### Passage
┌────────

Day 2: Sunday 21st October
Last week, I definitely had some work to do that I just couldn’t get around to, so I awoke on the morning of Day 2 with the looming feeling that I couldn’t let myself start to have fun before said work was complete, or I’d at least made a fair old dent in it.
Luckily, it was Tundra cold in the van when I woke up at around 7am, and I was also desperate for a wee (it feels like this is going to be a recurring theme), so I was up, showered and – after cheffing up a bacon, egg and low fat Philadelphia butty which was truly delicious if not nutritious – I was mentally and physically ready to face the day, and the work.
Film set 1
I’d arrived after dark the night before, and the park ranger had seemed pretty keen to check me in as quickly as possible and just dished out an info pack without taking me through any key details, such as the code for the loos. This didn’t bother me wildly as I’ve always been a fan of an info pack, probably originating from when we used to get bumper holiday packs from Eurosites when we went on our holidays to France as kids. Similarly, in my job as a producer, the highlight of going onsite is undoubtedly getting a crew pack through with every single piece of information you could possibly dream of.
Anyway, I studied said campsite info pack thoroughly and noted that, rather progressively, they had actual WiFi in the camp lodge. “Excellent!” thought I.

└────────

### Entries supplied
┌────────

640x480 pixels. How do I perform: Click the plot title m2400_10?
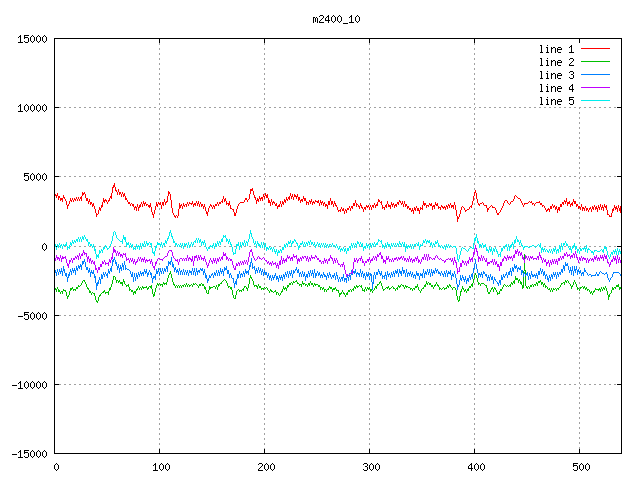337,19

└────────
┌────────

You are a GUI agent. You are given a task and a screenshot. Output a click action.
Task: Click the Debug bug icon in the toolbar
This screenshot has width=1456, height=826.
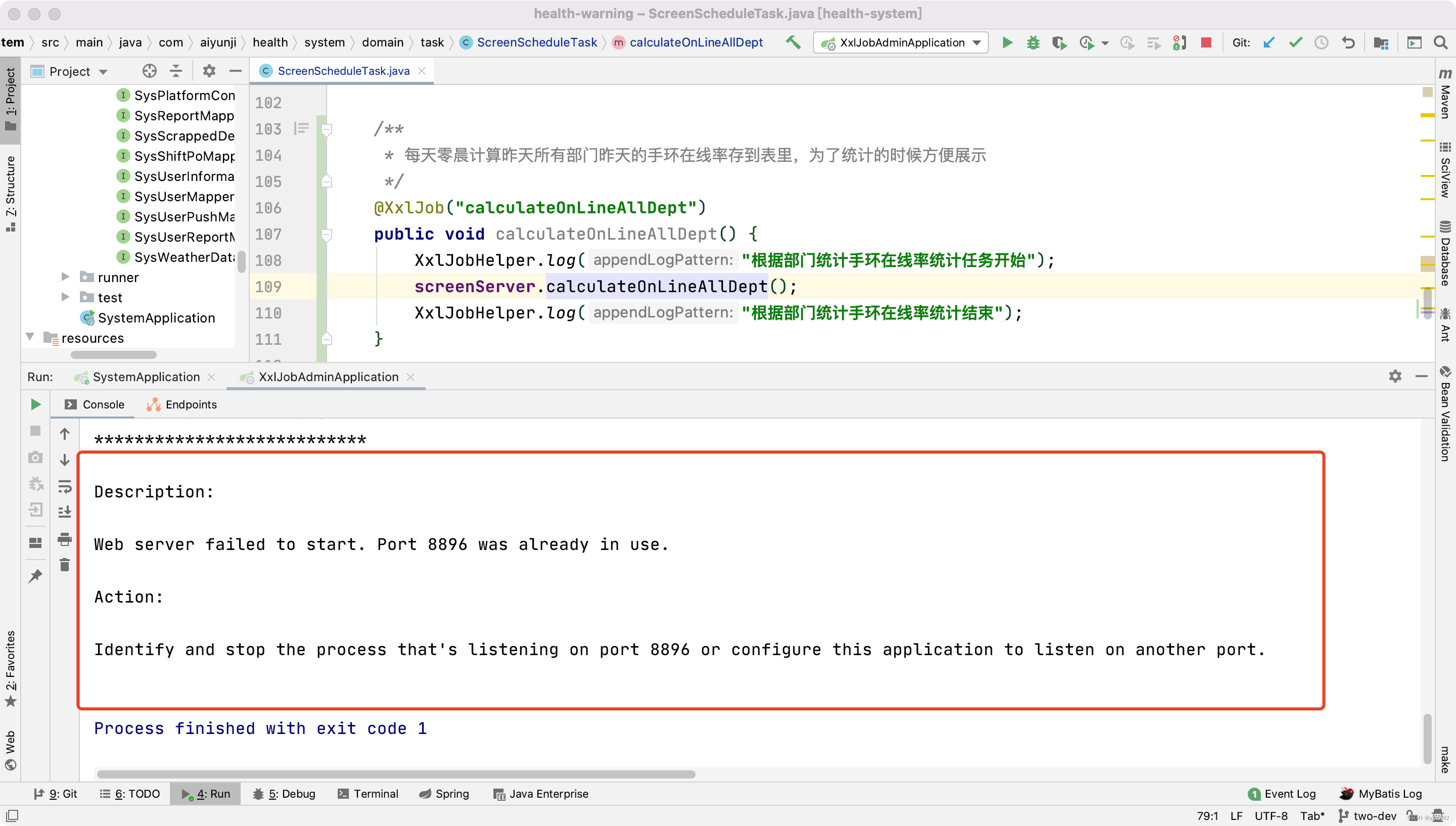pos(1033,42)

└────────

### Written request 1
From the records, quote everything from the line containing "You are a GUI" down to the line containing "pos(1033,42)", both of those lines included. Do not include the pictures.
### Written request 2
Continue the campsite diary entry from where it stops.

### Right answer 1
You are a GUI agent. You are given a task and a screenshot. Output a click action.
Task: Click the Debug bug icon in the toolbar
This screenshot has width=1456, height=826.
pos(1033,42)

### Right answer 2
So off I popped, arriving at the 9am opening time on the nose to set up my digital camp for the morning.
I was not disappointed.
I’d walked into 1989, or more specifically, Murder, She Wrote in 1989. The rush of excitement was unbearable, and heightened further when the camp Hallowe’en committee descended en masse at about 9.30am and started dragging out plastic animal carcasses from wall panels concealed by a fetching array of textured pastel wallpapers from FADS or similar.
The quality of committee chat was so good, it’s my first regret of the trip that I didn’t secretly record it. It was effectively a board meeting to distinguish acceptable levels of terror to instil in children, determined and qualified only by their own (distant) memories of what was ‘spooky’ when they were kids.
It was also a flawless premise to an actual episode of Murder, She Wrote. My mind was in overdrive. Within five minutes, I’d cast myself in as a prime witness and by default, possible murderer.
Needless to say, I struggled to get any work done until the excitement had died down and didn’t end up wrapping things up until 1.30pm. By this point, I’d had a lovely little chat with some of the committee members, and had also elicited that not only did they have WiFi here, they also had Uber. My plans of driving out to Healdsburg that afternoon swiftly changed to ones of wineries and alcohol.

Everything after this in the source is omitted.